= INSTRUCTIONS FOR THE TASK =
Please continue the text about GlakeServe, picking up after its last sentence.

TEXT SEGMENT Block Start

Skip to content

Latest commit

 

History

History

GLakeServe

GlakeServe: Flexible Virtual Tensor Management for Efficient LLM Serving

Overview

GlakeServe is dedicated to Large Language Model (LLM) inference, specifically designed to address the escalating demands for optimized throughput, reduced latency, and cost-effectiveness. Targeting the core challenge of managing Key-Value (KV) caches and maintaining compute as well as memory flexibility, GlakeServe facilitates LLM inference by leveraging GPU virtual memory management (VMM) principles.

Tips: We are trying to merge all functionalities from different versions of GlakeServe, which was originally designed and developed in v0.2.1, into one repo and simplify its building process. Features like prefix-caching, cuda-graph and flexible memory usage will be migrated into this repo soon. Currently, this repo only supports single QA serving workload on llama architecture.

Key Features

  • Decoupled Computation & Memory Management: This repo leverages VMM technique to construct an efficient abstraction called "vTensor" to manage the allocation of KV Cache dynamically. With the continuous virtual memory address, we can decouple the implementation of computation kernels from LLM memory management.

TEXT SEGMENT Block End
AVAILABLE DATA Block Start

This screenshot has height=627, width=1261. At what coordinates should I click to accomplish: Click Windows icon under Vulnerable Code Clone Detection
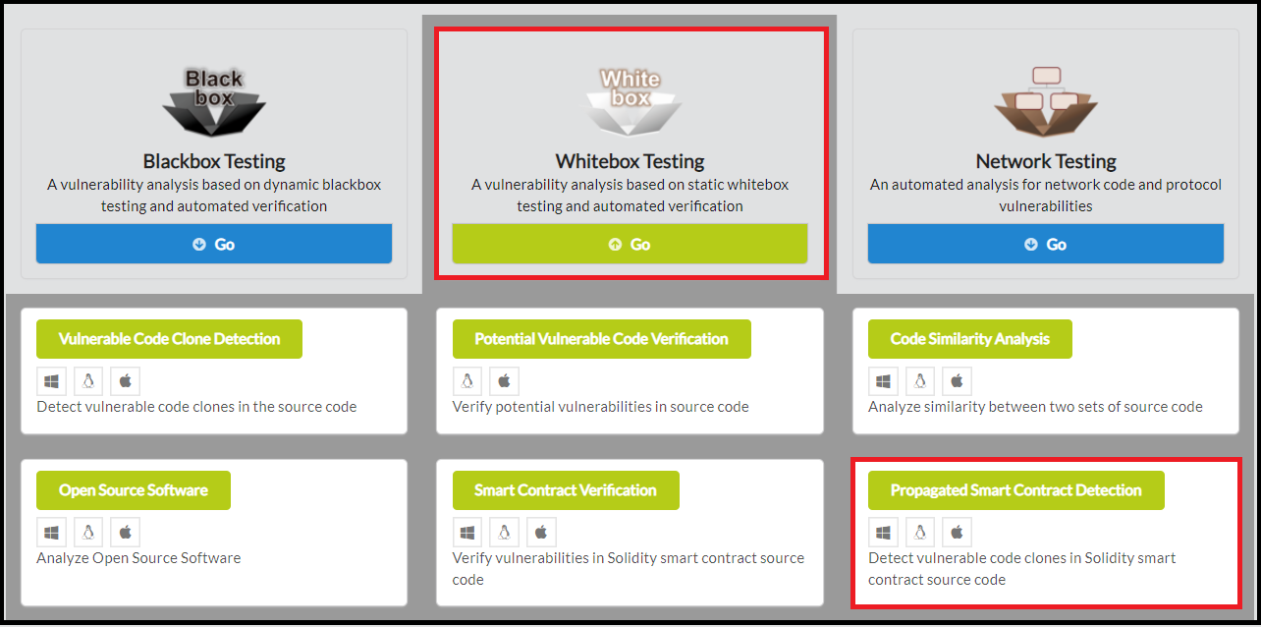[x=52, y=381]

AVAILABLE DATA Block End

= ANSWER SECTION =
  • Dynamic Extensibility: GlakeServe supports evolving LLM requirements and varying workload patterns without compromising performance.

  • Heterogeneous CPU-GPU Strategy: We implement support for asynchronous KV Cache memory orchestration in LLM decoding stage.

  • Fragmentation-Free Memory: Guarantees efficient memory usage without the typical pitfalls of memory fragmentation.

Get Started

  • 📦 Installation:
pip install -r requirements.txt # install dependencies
cd vmm_allocator
g++ -shared -std=c++14 -fPIC `python3 -m pybind11 --includes` vmm_allocator.cpp -o vmmAllocator`python3-config --extension-suffix` -I python -I/usr/local/cuda/include -L/usr/lib64/ -l cuda -I. # build vmmAllocator
mv vmmAllocator.cpython-310-x86_64-linux-gnu.so /usr/lib64/
cd ../
git clone https://github.com/intelligent-machine-learning/glake-flash-attn.git
cd glake-flash-attn
python setup.py install
cd ../
python setup.py install # build GlakeServe

Acknowledgement

GlakeServe is developed with the help of diverse open-source projects like vLLM, FlashAttention and SGLang. Valuable advice from the community also contributes to this repo and is deeply appreciated by us.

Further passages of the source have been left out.